* _Extracted text_

::::

Bureaucratic Management


Essay, 2007

17 Seiten, Note: A


Leseprobe


Table of Contents

Introduction

Question 1: What are the main characteristics of bureaucratic management?
Specialisation
Positions arranged in a hierarchy
A system of abstract rules
Impersonal relationship

Question 2: Why did bureaucratic forms develop?
19th and 20th century development
Max Weber (1864 – 1920) and the development of Bureaucracy

Question 3: Are we now working in a Post-Bureaucratic management tradition?
Network enterprise and knowledge management as the corn stones of new organisational forms
Are we now working in a Post-Bureaucratic management tradition?

Conclusion

Appendix I

Bibliography

Introduction

The theory of bureaucracy is one of the fundamental elements of the study of organisations and derives from the work of the German sociologist Max Weber (1864-1920) (Toye, 2006). A bureaucratic organisation is typified by formal processes, standardisation, hierarchic procedures, and written communication. When operated sensibly, bureaucracy is efficient because it benefits from economies of scale and avoids duplication of effort, whilst maintaining standards of quality (Ballé, 1999).

::::

* _Supplied entries_
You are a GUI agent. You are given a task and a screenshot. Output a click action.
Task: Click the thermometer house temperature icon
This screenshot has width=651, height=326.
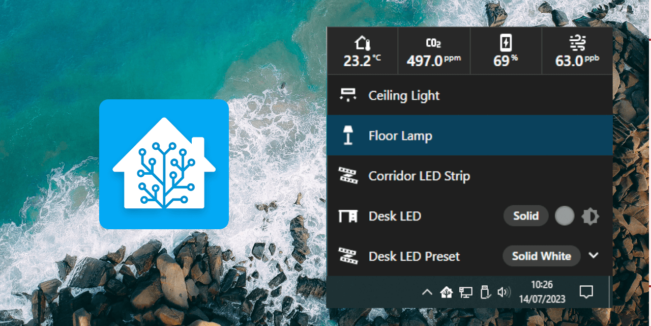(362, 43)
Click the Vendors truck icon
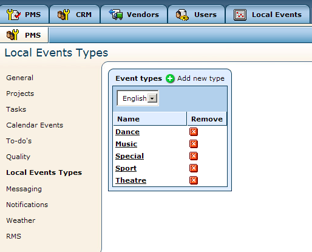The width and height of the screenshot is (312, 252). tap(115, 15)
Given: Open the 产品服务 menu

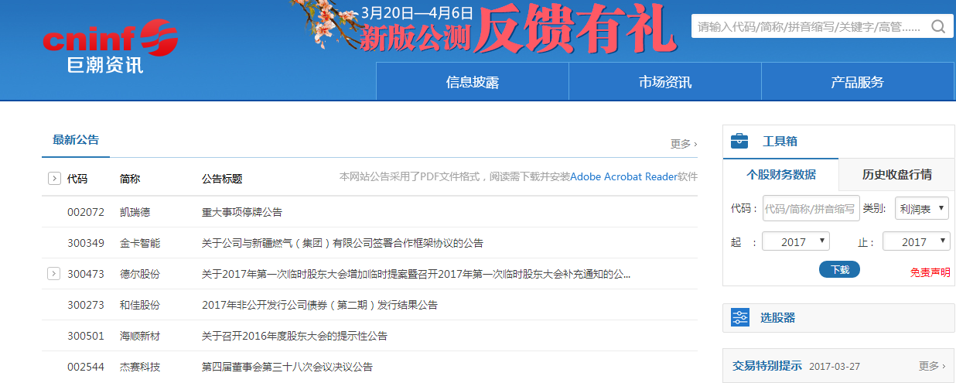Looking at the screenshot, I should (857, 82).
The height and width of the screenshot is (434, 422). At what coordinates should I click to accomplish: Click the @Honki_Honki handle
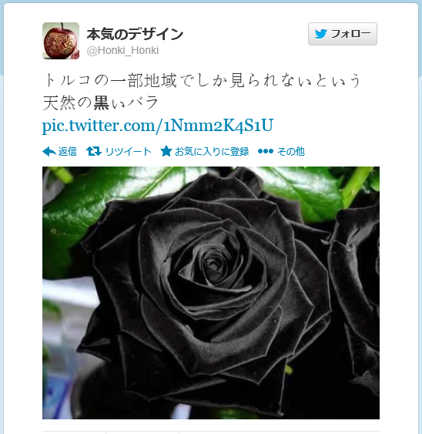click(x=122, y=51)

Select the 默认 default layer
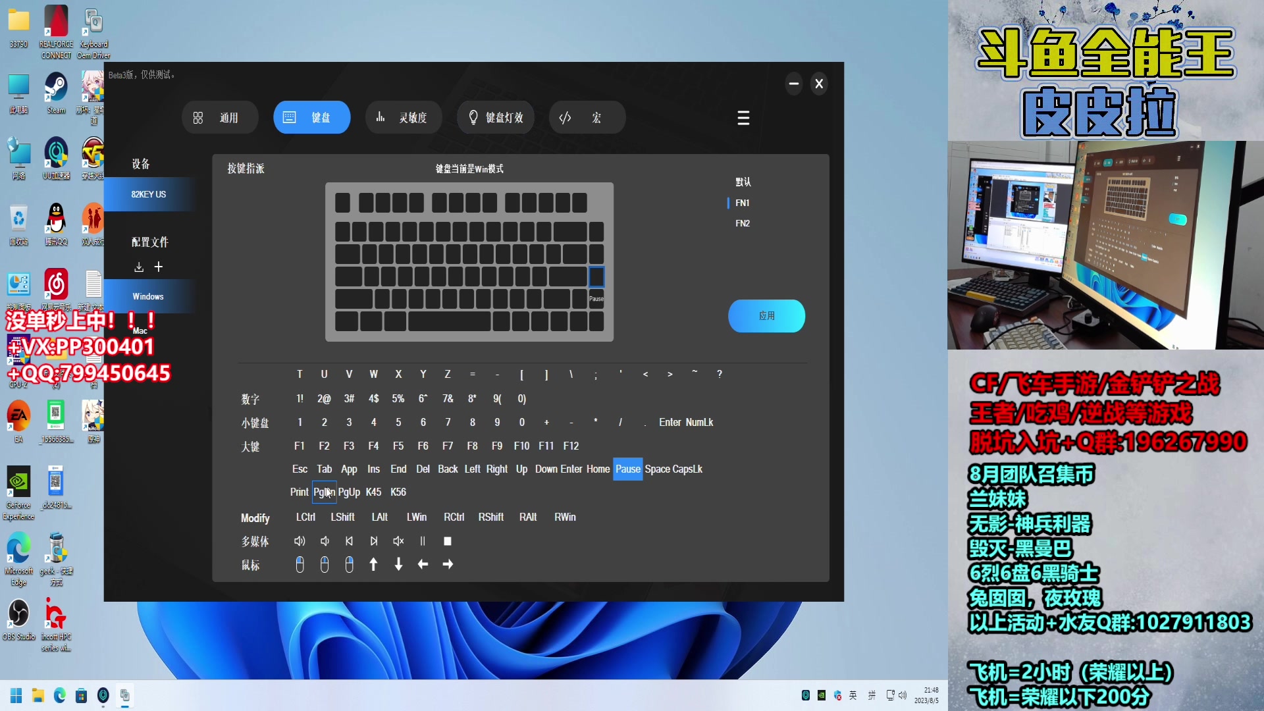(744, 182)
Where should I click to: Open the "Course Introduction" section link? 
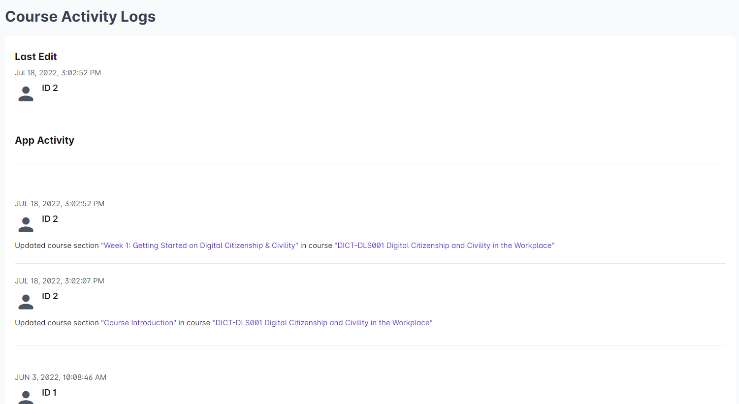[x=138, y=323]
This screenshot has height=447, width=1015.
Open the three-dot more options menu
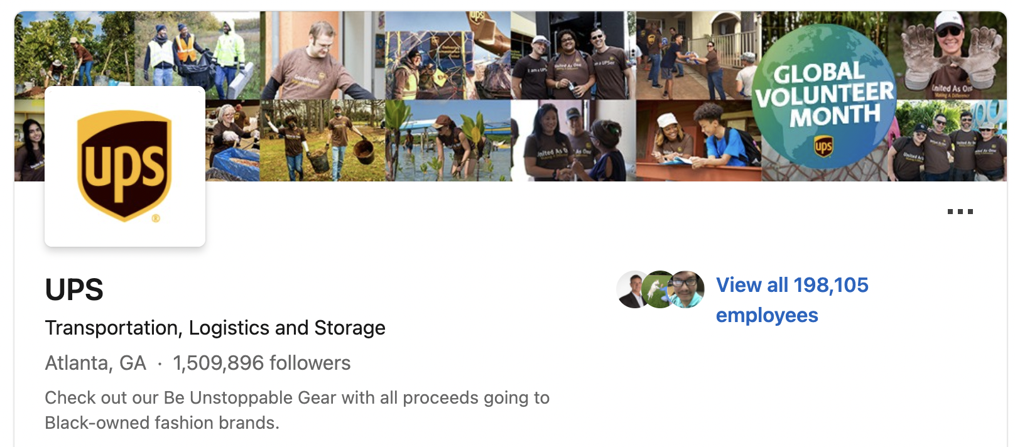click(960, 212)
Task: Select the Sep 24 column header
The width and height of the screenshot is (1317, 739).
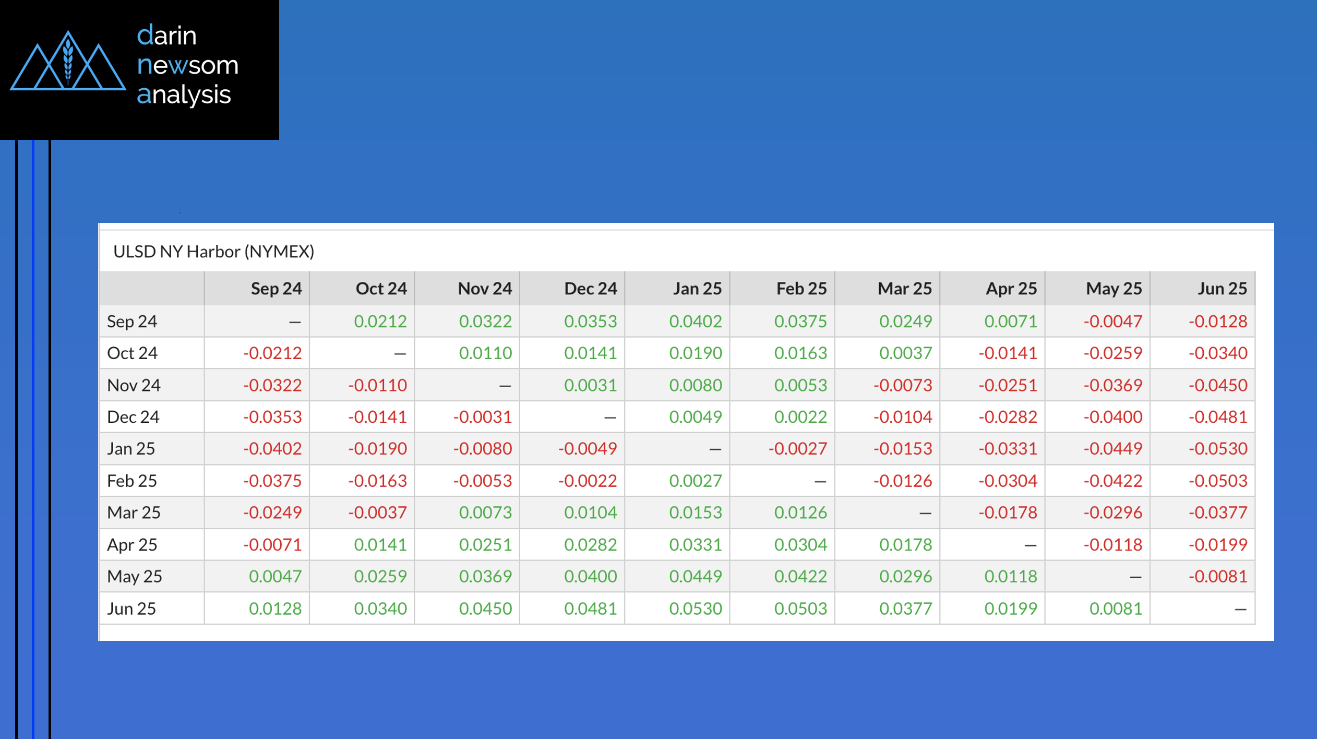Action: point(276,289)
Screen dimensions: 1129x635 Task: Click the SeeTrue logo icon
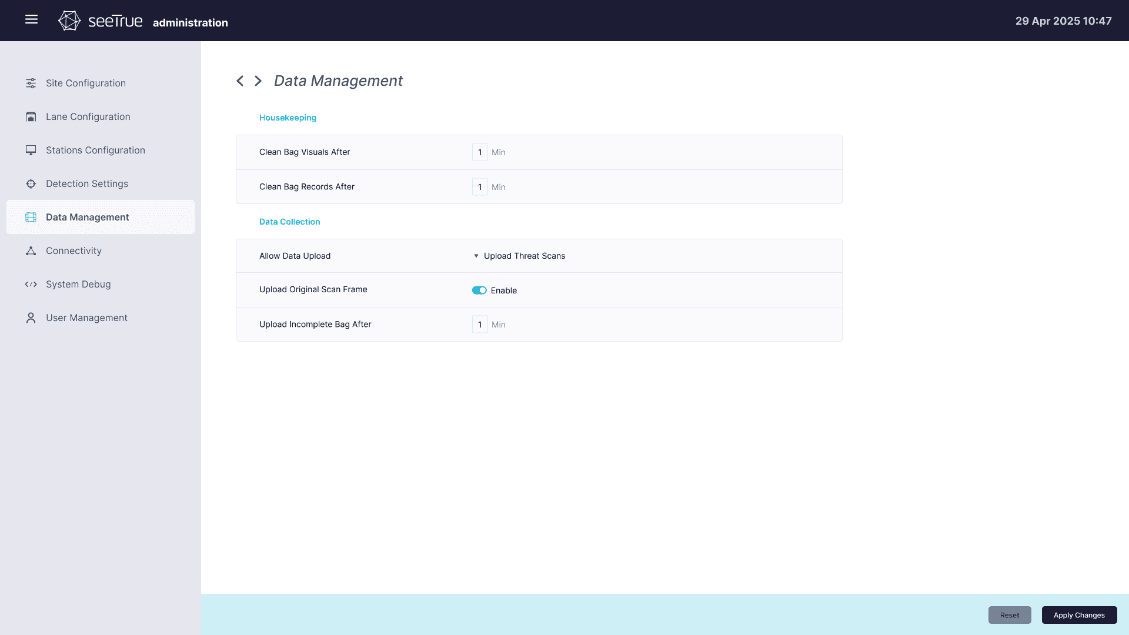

::::

* _Directive_
Condense the paragraph in the bureaucratic management essay that starts with "The theory of bureaucracy is one" into a short bulleted list that keeps its main facts.

* _Task response_
- Bureaucracy theory is a fundamental part of organization studies and comes from the work of German sociologist Max Weber (1864–1920).
- A bureaucratic organization is marked by formal processes, standardization, hierarchic procedures and written communication.
- Run sensibly, bureaucracy is efficient: it gains economies of scale and avoids duplicated effort while maintaining quality standards.